* [Assigned task 1]: Please copy, word for word, everything in the Toptal interview from "Breanden: And the" down to "things are changing.".
* [Assigned task 2]: Write the next part of the Toptal interview, picking up right after its final sentence.

* [Passage for review]:
· · · · ·

Breanden: Sure. Yes, typical is a little difficult. Tuesday is never like Monday, at Toptal and especially for me. My life now is changing a lot, I have a five-week-old daughter, so I'm still sort of getting the hang of things and trying to build in some routines, whereas before my life was very free. But for most people at Toptal, including me, for the majority of my time at Toptal it's been a lot of travel. When you're remote you can go anywhere you want, so I would follow the sun and spend summers in Europe and winters in South America, play lots of polo, work from beaches, and live a life I think a lot of people dream about. Now it's gotten a little bit slower, I'm not traveling so often, obviously, so when I wake up I love to drink bulletproof coffee. I drink a bunch of that, I make breakfast every day with a lot of protein and stuff. Then I will check e-mail, check a bunch of analytics dashboards at Toptal in terms of economics, trends and overall health, and maybe I have some questions. I get really deep into a lot of the data science stuff, so that might take a little bit of time, but then the rest of the day is on Skype and doing a lot of one-on-ones with people at the company, trying to problem-solve and eliminate whatever barriers they have and help them work through problems or train their team, hire new people etc. So I do that and a lot of interviews. We hire so many people as we're scaling so quickly that I get deeply involved with a lot of the interview processes here.

Paul: That's inspirational, wow.

Breanden: And the rest of that time, everybody at Toptal kind of lives on Skype, so even if somebody seems available at all times, it's not like they're chained to their desk and working, or anything. Even if I'm standing in line at like the grocery store, or I'm getting ready at the gym, or something like that, I'll probably have Skype on and be responsive, and to me it's not a burden at all. It's just helping people get to the information that they need etc. and that's kind of common across the company, so it's just kind of a non-stop thing. Now that I have a daughter, I deliberately get away from my phone or electronics and I spend a lot of time with her, so things are changing.

· · · · ·

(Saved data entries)

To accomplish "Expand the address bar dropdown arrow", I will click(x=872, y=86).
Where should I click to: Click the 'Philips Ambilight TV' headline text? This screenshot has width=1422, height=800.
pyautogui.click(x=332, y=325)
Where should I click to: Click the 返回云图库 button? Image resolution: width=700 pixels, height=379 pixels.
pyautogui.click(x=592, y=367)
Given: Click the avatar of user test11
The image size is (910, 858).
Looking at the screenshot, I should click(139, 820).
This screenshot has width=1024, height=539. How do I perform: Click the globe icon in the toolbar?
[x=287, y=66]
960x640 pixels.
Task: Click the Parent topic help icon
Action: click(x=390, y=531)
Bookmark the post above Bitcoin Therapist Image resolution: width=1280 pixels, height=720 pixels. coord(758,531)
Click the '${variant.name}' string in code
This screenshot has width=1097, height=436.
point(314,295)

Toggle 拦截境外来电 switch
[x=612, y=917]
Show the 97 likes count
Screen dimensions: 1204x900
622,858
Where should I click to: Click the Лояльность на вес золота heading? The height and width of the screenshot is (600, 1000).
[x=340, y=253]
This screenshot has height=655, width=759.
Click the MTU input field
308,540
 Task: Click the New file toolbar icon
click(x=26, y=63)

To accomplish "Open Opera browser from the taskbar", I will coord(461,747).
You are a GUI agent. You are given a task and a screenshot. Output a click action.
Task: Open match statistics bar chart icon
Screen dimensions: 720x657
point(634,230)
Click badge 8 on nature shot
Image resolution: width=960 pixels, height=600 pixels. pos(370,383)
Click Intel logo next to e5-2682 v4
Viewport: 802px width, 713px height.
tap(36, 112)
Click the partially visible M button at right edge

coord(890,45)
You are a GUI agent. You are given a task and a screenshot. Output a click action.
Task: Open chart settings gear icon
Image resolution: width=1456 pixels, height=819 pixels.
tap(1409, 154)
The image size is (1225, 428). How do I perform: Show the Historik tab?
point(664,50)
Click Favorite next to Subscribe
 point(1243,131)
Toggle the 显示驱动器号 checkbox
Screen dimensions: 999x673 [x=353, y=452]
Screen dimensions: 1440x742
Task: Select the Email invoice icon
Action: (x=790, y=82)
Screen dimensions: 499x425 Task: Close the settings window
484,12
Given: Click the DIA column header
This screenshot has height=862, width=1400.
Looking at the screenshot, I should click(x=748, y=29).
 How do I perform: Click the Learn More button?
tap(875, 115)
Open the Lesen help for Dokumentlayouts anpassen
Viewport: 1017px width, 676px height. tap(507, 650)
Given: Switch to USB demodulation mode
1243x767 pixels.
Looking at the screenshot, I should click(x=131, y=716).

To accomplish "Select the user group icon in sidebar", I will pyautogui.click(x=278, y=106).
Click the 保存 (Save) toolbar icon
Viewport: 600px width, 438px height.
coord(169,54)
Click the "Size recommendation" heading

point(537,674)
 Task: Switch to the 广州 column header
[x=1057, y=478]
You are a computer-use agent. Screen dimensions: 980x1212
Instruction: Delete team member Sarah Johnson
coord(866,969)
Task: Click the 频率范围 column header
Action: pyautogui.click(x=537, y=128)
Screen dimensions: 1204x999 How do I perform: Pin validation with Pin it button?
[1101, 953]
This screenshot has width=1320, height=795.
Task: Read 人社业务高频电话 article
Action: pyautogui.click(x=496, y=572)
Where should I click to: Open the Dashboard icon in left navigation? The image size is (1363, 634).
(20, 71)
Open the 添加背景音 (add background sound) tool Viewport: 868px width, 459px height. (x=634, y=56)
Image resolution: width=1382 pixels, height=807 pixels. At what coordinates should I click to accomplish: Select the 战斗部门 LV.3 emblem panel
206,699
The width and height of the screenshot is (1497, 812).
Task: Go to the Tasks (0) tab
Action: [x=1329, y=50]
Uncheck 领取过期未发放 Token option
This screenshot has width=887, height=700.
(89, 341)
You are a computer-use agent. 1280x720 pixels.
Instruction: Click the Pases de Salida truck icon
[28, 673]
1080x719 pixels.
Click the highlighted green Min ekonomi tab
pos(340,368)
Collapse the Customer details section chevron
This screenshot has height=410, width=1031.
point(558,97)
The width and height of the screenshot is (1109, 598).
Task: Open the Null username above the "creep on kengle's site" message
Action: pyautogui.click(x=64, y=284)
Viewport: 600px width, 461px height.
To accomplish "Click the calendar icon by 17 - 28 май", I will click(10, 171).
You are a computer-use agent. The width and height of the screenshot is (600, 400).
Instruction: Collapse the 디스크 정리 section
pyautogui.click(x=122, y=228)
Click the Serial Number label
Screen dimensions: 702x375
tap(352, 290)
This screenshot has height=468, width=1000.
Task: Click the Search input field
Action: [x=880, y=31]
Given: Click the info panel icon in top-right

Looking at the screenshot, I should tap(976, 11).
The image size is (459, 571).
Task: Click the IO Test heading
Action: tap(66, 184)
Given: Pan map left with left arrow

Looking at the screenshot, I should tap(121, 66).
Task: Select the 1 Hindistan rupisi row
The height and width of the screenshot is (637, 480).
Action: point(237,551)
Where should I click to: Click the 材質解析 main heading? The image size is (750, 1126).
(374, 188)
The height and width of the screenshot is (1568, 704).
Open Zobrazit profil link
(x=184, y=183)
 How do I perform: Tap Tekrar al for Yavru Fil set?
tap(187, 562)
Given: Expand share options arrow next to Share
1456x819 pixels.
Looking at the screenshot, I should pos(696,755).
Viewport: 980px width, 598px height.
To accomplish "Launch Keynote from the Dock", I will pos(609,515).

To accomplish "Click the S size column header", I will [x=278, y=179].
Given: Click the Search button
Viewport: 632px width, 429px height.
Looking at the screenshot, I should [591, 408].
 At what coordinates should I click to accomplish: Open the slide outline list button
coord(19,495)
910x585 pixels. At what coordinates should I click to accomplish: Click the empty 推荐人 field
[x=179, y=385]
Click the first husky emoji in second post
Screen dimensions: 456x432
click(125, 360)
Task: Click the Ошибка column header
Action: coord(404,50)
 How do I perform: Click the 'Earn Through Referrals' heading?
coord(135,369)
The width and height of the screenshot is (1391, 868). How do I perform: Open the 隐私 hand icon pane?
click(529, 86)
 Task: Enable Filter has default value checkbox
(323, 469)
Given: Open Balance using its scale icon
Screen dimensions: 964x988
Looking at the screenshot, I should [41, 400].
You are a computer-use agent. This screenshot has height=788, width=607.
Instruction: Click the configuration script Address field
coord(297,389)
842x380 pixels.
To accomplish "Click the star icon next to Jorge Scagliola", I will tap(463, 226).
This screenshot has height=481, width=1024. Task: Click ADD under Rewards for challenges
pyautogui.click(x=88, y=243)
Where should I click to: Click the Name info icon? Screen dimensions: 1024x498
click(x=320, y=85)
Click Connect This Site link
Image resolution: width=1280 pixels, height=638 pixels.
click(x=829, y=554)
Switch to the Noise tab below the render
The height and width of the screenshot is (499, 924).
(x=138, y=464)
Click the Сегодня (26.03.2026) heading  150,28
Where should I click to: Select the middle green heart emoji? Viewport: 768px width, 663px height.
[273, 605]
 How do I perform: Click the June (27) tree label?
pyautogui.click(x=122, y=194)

· · · · ·

* [Written response 1]:
Breanden: And the rest of that time, everybody at Toptal kind of lives on Skype, so even if somebody seems available at all times, it's not like they're chained to their desk and working, or anything. Even if I'm standing in line at like the grocery store, or I'm getting ready at the gym, or something like that, I'll probably have Skype on and be responsive, and to me it's not a burden at all. It's just helping people get to the information that they need etc. and that's kind of common across the company, so it's just kind of a non-stop thing. Now that I have a daughter, I deliberately get away from my phone or electronics and I spend a lot of time with her, so things are changing.

* [Written response 2]:
Paul: They are... I mean, if anyone has been listening to this show for some time, that is so inspirational - the fact that you can have this lifestyle of moving around the world, following the beaches, but then also you can change when you need to, when your circumstances change, and that's why I feel a lot of people do choose the life of entrepreneurship or working for companies that are a little bit more flexible on that side.

Breanden: Yes, I think if you're starting a company and you're choosing not to do it remotely, you're making the worst decision possible. I mean, unless you need to build a lab or something, and you need to physically be there, because you're doing hardware type stuff, it's the worst decision you can make, because you won't be able to leverage global talent for you; you're going to be stuck with employees who have to quit because their wife got into medical school across the country, and all these problems you don't need. You need to be able to go to LinkedIn and hire anybody, and you can only do that if you're set up remotely.

Paul: Great. Breanden, this has been so inspirational for me and the appster tribe listening to this, thank you so much for coming on. Just to remind people that you can go to episode 450, it's theappguy.co, search for the episode with Breanden. In the meantime Breanden, how can people best reach out to you? How can they connect?

Breanden: They can send me an e-mail, that's breanden@toptal.com

Paul: Breanden, I have to say thank you to your awesome colleague Nelson Wang who introduced us and got this set up. He's been just so amazing and terrific, and I think he's a listener to this show, so I couldn't leave without saying thank you to Nelson. It's been great, thanks for coming on and all the best with Toptal.

Breanden: Awesome, thank you very much.